[WHAT IS BEING ASKED]: Would you copy out, exactly as written, each line from the one containing "Task: Click zoom out minus button" to the end of the records below?

(DATA FOR REVIEW)

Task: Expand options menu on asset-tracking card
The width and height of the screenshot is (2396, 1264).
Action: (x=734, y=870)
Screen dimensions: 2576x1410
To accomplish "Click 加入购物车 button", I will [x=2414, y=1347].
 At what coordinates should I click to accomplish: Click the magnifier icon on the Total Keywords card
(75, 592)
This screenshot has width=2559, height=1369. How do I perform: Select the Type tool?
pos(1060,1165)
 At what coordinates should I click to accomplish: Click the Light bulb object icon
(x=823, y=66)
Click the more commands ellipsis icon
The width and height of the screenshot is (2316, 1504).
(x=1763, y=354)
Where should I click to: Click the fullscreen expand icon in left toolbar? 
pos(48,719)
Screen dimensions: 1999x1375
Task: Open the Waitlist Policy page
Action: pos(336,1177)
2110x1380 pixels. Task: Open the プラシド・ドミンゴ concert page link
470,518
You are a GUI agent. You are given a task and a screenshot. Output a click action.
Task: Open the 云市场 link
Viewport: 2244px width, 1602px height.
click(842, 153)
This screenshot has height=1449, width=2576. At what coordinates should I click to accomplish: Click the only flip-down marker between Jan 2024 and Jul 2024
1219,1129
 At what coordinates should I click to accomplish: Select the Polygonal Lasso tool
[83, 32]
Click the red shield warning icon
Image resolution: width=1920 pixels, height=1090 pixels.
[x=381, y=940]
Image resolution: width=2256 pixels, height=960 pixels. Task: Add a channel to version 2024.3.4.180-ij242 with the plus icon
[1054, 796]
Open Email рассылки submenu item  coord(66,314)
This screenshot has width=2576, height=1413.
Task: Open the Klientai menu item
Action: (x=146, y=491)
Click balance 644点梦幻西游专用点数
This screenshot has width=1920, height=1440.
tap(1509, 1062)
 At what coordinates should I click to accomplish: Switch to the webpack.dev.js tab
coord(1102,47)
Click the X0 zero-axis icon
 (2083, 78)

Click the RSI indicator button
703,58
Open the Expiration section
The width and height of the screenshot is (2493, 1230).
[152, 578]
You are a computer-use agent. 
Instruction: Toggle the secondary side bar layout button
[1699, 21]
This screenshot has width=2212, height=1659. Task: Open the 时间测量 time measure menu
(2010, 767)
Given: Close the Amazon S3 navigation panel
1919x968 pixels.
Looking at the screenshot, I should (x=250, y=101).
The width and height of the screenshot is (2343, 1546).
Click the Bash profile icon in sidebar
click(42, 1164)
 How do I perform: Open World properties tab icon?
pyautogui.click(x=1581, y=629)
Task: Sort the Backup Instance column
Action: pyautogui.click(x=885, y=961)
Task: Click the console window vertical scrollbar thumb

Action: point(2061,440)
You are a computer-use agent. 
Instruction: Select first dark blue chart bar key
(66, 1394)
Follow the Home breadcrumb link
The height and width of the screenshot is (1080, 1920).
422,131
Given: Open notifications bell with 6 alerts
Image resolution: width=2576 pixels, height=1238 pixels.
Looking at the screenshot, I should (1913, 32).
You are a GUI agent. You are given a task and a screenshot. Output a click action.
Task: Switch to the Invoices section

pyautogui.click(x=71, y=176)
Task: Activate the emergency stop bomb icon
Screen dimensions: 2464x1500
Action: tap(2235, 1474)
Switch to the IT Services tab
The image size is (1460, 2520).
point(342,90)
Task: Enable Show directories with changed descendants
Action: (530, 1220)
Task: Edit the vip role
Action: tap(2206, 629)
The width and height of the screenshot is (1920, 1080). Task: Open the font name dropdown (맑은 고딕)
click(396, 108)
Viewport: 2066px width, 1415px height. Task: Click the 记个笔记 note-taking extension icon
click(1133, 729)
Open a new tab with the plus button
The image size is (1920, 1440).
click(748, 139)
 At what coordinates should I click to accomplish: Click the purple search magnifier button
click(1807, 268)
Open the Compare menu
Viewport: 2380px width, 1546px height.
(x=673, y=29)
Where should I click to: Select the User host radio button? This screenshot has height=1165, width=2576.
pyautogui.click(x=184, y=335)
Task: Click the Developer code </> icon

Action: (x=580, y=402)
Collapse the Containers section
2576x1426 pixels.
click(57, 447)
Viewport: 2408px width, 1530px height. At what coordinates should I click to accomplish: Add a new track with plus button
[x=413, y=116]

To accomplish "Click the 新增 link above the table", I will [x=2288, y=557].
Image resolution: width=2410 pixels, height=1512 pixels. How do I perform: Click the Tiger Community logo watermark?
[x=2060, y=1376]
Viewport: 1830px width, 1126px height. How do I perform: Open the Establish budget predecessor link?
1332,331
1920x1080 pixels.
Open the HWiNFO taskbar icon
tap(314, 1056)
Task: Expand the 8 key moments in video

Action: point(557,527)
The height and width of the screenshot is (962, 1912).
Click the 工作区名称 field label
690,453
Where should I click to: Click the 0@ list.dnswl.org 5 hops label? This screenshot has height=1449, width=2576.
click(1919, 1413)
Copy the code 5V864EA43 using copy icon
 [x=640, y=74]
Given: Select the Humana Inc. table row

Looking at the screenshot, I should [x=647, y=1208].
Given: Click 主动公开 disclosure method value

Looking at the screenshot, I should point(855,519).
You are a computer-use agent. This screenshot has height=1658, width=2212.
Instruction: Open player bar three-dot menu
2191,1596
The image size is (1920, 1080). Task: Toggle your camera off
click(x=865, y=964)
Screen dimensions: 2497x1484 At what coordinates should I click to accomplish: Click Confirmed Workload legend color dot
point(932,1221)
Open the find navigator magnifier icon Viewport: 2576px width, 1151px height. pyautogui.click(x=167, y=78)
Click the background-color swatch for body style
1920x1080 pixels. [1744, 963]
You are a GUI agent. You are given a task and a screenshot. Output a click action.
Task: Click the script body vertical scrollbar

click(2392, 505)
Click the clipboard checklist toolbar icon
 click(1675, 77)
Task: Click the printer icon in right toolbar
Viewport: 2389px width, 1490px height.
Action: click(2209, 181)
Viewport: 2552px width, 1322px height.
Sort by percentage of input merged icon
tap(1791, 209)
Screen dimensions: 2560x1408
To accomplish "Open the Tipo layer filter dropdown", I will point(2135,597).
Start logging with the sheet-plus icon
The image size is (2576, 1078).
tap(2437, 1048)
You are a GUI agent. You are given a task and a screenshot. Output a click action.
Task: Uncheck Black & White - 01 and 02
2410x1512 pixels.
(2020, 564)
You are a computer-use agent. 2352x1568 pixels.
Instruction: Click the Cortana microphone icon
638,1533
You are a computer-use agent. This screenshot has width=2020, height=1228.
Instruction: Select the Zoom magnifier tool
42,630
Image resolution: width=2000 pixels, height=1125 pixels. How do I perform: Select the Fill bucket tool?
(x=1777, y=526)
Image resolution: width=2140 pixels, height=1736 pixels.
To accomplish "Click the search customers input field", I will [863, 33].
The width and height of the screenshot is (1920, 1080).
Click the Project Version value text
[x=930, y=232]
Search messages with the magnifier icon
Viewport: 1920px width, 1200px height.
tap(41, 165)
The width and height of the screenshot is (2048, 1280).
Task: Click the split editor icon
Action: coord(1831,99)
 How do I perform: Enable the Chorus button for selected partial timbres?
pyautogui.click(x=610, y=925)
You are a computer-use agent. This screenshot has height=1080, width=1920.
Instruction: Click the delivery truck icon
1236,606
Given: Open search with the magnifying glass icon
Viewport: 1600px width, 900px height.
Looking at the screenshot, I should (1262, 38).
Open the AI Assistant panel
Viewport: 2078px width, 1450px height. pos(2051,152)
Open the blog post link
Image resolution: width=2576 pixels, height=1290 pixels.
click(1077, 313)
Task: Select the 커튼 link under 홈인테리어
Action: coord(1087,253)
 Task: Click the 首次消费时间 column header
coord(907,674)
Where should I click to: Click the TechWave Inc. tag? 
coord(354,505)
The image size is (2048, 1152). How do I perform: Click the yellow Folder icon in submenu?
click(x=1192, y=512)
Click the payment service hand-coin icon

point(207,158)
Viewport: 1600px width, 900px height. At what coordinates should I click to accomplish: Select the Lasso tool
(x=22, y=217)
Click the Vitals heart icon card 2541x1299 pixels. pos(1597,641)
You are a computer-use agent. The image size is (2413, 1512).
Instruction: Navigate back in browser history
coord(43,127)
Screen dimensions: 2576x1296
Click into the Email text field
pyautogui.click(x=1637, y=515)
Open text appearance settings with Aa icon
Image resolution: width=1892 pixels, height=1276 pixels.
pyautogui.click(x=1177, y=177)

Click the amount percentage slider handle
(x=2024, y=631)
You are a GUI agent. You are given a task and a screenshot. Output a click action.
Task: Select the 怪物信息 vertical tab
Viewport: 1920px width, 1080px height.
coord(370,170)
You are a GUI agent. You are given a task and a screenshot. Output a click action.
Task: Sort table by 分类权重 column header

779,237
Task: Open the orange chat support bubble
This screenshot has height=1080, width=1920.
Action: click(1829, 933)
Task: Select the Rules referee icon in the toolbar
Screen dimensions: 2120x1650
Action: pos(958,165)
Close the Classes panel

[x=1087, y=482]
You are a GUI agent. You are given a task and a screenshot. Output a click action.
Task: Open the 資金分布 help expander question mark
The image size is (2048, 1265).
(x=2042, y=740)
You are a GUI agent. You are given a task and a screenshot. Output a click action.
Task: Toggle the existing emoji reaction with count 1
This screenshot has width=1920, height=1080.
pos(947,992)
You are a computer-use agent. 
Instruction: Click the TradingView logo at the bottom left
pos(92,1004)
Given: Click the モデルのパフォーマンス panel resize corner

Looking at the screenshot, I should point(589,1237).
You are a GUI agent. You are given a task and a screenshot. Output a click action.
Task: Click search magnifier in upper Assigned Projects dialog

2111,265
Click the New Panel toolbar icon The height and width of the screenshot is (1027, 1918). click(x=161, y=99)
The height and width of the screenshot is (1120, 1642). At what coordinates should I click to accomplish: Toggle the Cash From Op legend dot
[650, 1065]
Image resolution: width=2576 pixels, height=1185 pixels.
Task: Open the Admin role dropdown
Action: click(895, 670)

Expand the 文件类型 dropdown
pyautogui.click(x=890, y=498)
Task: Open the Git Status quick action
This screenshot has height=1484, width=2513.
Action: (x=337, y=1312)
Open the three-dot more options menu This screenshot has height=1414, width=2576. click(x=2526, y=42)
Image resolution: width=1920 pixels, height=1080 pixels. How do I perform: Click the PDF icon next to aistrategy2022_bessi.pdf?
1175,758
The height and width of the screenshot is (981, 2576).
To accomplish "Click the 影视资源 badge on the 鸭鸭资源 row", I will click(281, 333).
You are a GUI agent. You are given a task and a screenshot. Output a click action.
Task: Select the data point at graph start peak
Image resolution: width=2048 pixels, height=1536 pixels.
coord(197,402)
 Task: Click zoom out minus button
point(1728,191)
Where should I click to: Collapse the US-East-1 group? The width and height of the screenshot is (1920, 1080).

(End DATA FOR REVIEW)

[EXPECTED ANSWER]:
 Task: Click zoom out minus button
point(1728,191)
Where should I click to: Collapse the US-East-1 group? The width and height of the screenshot is (1920, 1080).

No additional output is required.